The records
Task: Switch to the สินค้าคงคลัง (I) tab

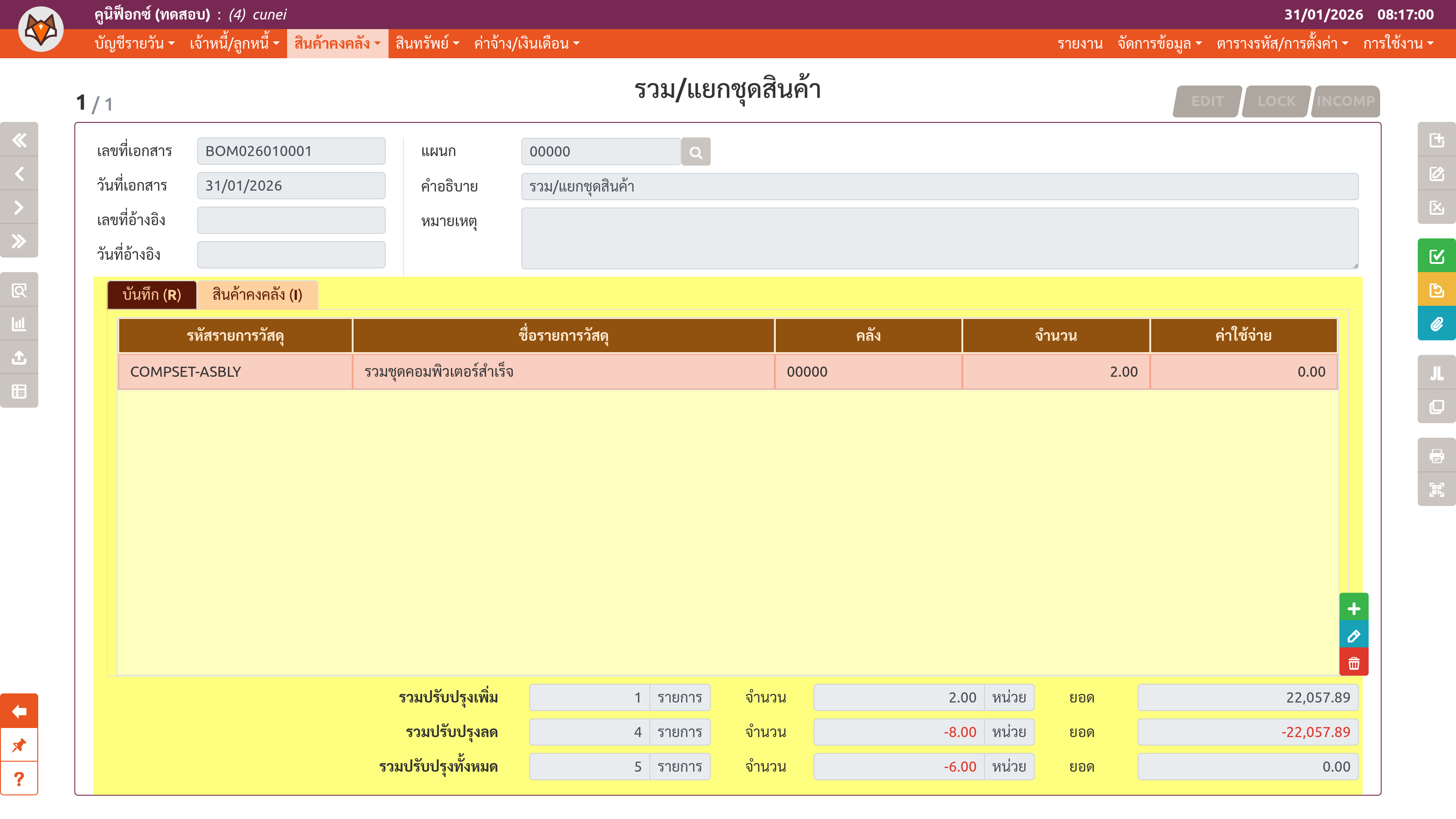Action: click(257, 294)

--

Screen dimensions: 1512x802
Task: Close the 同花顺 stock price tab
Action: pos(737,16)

==

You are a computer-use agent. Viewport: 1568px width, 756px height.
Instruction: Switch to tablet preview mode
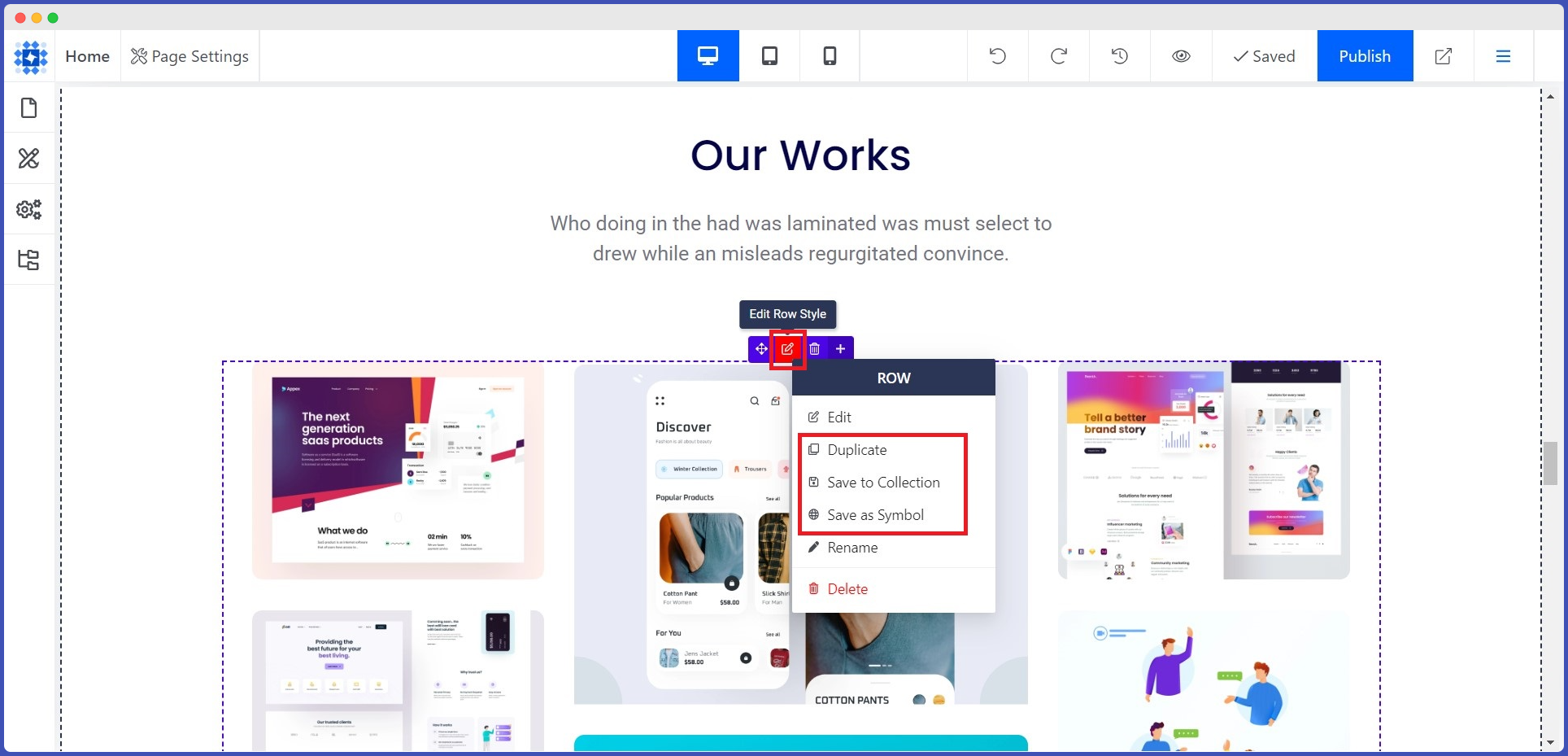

Required work
Set down precisely the lines above between the line holding "You are a computer-use" and the line holding "Instruction: Switch to tablet preview mode", inclusive, and nothing beyond them.

Task answer
You are a computer-use agent. Viewport: 1568px width, 756px height.
Instruction: Switch to tablet preview mode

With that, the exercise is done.